» EXERCISE DESCRIPTION
The data must be returned exactly. No line may be left out.

» Stored dataset items
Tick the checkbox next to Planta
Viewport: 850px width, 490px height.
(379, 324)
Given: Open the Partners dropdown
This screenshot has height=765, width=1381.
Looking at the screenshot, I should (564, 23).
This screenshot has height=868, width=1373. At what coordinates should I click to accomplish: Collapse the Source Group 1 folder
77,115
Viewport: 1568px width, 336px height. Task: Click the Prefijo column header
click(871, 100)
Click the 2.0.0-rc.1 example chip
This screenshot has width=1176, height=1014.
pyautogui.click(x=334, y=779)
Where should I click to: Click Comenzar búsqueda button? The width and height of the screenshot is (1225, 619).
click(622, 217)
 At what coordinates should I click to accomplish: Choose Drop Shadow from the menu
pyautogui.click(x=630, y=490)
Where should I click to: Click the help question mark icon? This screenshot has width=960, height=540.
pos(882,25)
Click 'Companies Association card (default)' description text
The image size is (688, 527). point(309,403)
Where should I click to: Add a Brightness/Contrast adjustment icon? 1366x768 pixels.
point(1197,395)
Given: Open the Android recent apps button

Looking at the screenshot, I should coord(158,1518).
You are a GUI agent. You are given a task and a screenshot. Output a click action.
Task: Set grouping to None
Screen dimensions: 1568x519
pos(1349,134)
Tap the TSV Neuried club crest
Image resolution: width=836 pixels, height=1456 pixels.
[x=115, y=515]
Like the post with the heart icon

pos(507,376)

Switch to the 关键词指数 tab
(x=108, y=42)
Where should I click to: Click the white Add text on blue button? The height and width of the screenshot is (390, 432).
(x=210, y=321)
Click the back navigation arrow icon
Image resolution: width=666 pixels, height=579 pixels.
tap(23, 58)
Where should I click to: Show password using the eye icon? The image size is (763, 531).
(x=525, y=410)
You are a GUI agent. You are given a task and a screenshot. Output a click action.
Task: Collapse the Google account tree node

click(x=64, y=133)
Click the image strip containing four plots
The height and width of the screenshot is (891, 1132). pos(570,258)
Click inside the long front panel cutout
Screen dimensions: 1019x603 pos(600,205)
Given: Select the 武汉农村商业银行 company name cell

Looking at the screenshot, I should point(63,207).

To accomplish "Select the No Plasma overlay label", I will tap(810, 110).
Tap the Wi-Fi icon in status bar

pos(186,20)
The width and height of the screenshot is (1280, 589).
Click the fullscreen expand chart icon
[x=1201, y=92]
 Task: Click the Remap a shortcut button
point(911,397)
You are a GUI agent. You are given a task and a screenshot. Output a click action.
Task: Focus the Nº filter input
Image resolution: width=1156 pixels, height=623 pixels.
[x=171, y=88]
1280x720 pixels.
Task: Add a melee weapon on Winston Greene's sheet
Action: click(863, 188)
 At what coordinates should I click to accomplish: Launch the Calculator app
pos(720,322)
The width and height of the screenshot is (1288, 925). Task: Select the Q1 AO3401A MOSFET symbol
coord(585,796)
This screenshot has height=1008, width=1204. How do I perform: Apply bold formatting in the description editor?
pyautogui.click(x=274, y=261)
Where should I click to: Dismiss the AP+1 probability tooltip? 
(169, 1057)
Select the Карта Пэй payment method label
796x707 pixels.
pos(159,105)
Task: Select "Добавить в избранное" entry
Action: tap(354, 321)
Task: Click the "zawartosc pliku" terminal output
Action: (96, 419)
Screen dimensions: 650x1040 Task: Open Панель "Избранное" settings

» TASK SOLUTION
Tick the checkbox next to Planta
Viewport: 850px width, 490px height.
(379, 324)
Given: Open the Partners dropdown
This screenshot has height=765, width=1381.
Looking at the screenshot, I should (564, 23).
This screenshot has height=868, width=1373. At what coordinates should I click to accomplish: Collapse the Source Group 1 folder
77,115
Viewport: 1568px width, 336px height. Task: Click the Prefijo column header
click(871, 100)
Click the 2.0.0-rc.1 example chip
This screenshot has width=1176, height=1014.
pyautogui.click(x=334, y=779)
Where should I click to: Click Comenzar búsqueda button? The width and height of the screenshot is (1225, 619).
click(622, 217)
 At what coordinates should I click to accomplish: Choose Drop Shadow from the menu
pyautogui.click(x=630, y=490)
Where should I click to: Click the help question mark icon? This screenshot has width=960, height=540.
pos(882,25)
Click 'Companies Association card (default)' description text
The image size is (688, 527). point(309,403)
Where should I click to: Add a Brightness/Contrast adjustment icon? 1366x768 pixels.
point(1197,395)
Given: Open the Android recent apps button

Looking at the screenshot, I should coord(158,1518).
You are a GUI agent. You are given a task and a screenshot. Output a click action.
Task: Set grouping to None
Screen dimensions: 1568x519
pos(1349,134)
Tap the TSV Neuried club crest
Image resolution: width=836 pixels, height=1456 pixels.
[x=115, y=515]
Like the post with the heart icon

pos(507,376)

Switch to the 关键词指数 tab
(x=108, y=42)
Where should I click to: Click the white Add text on blue button? The height and width of the screenshot is (390, 432).
(x=210, y=321)
Click the back navigation arrow icon
Image resolution: width=666 pixels, height=579 pixels.
tap(23, 58)
Where should I click to: Show password using the eye icon? The image size is (763, 531).
(x=525, y=410)
You are a GUI agent. You are given a task and a screenshot. Output a click action.
Task: Collapse the Google account tree node

click(x=64, y=133)
Click the image strip containing four plots
The height and width of the screenshot is (891, 1132). pos(570,258)
Click inside the long front panel cutout
Screen dimensions: 1019x603 pos(600,205)
Given: Select the 武汉农村商业银行 company name cell

Looking at the screenshot, I should point(63,207).

To accomplish "Select the No Plasma overlay label", I will tap(810, 110).
Tap the Wi-Fi icon in status bar

pos(186,20)
The width and height of the screenshot is (1280, 589).
Click the fullscreen expand chart icon
[x=1201, y=92]
 Task: Click the Remap a shortcut button
point(911,397)
You are a GUI agent. You are given a task and a screenshot. Output a click action.
Task: Focus the Nº filter input
Image resolution: width=1156 pixels, height=623 pixels.
[x=171, y=88]
1280x720 pixels.
Task: Add a melee weapon on Winston Greene's sheet
Action: click(863, 188)
 At what coordinates should I click to accomplish: Launch the Calculator app
pos(720,322)
The width and height of the screenshot is (1288, 925). Task: Select the Q1 AO3401A MOSFET symbol
coord(585,796)
This screenshot has height=1008, width=1204. How do I perform: Apply bold formatting in the description editor?
pyautogui.click(x=274, y=261)
Where should I click to: Dismiss the AP+1 probability tooltip? 
(169, 1057)
Select the Карта Пэй payment method label
796x707 pixels.
pos(159,105)
Task: Select "Добавить в избранное" entry
Action: tap(354, 321)
Task: Click the "zawartosc pliku" terminal output
Action: (96, 419)
Screen dimensions: 650x1040 Task: Open Панель "Избранное" settings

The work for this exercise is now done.